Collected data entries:
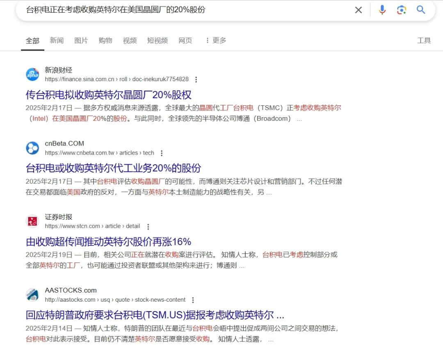Image resolution: width=443 pixels, height=348 pixels.
Task: Open three-dot menu beside finance.sina.com.cn URL
Action: [196, 80]
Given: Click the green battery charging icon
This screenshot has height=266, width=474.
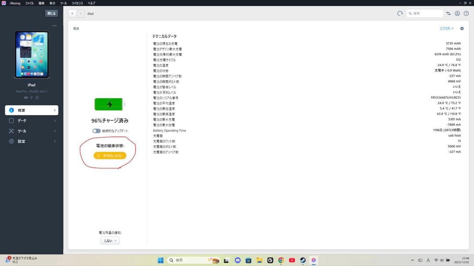Looking at the screenshot, I should tap(110, 104).

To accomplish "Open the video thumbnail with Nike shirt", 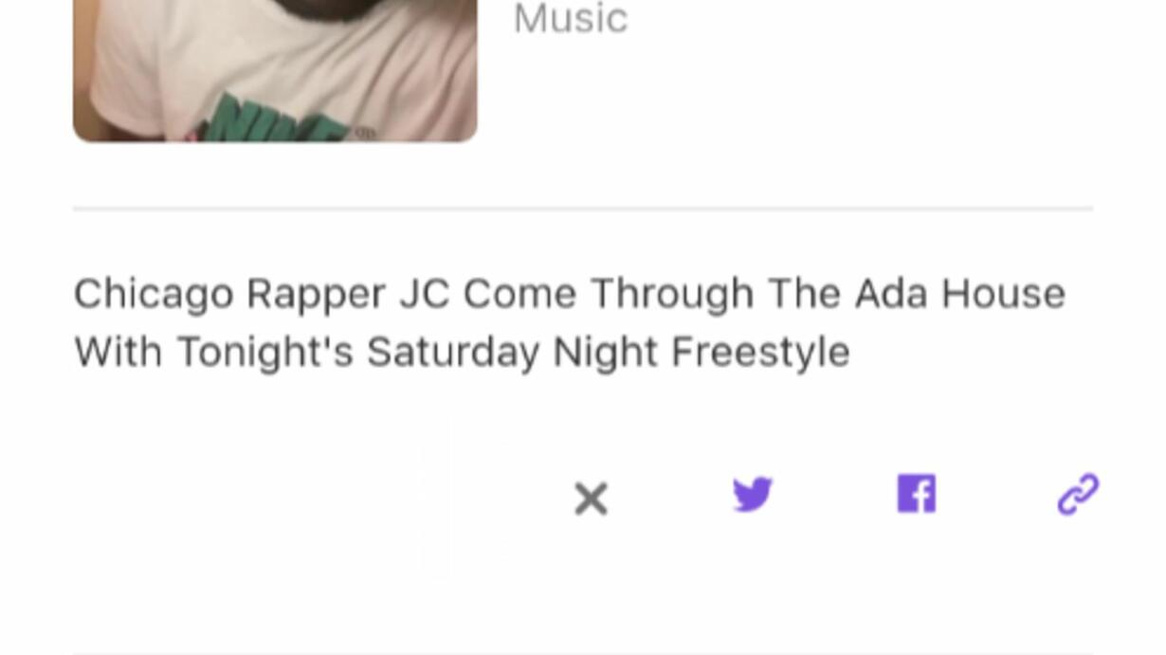I will 275,71.
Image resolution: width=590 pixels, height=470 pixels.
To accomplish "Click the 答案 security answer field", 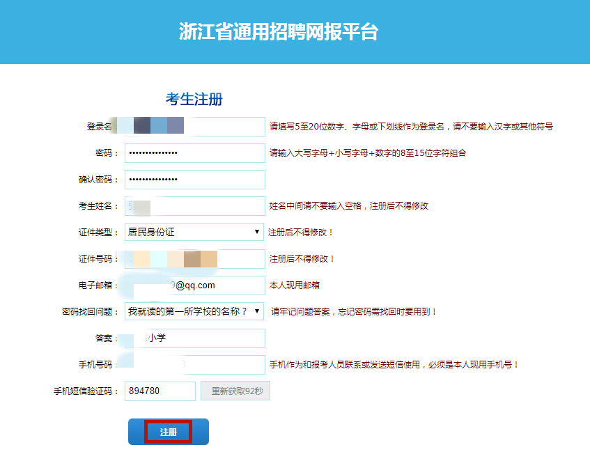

### Task prompt
Where the line with "Image resolution: width=590" appears in the entries above, begin there and restate every line to the end word for word, minus the pictures.

### Expected answer
Image resolution: width=590 pixels, height=470 pixels.
To accomplish "Click the 答案 security answer field", 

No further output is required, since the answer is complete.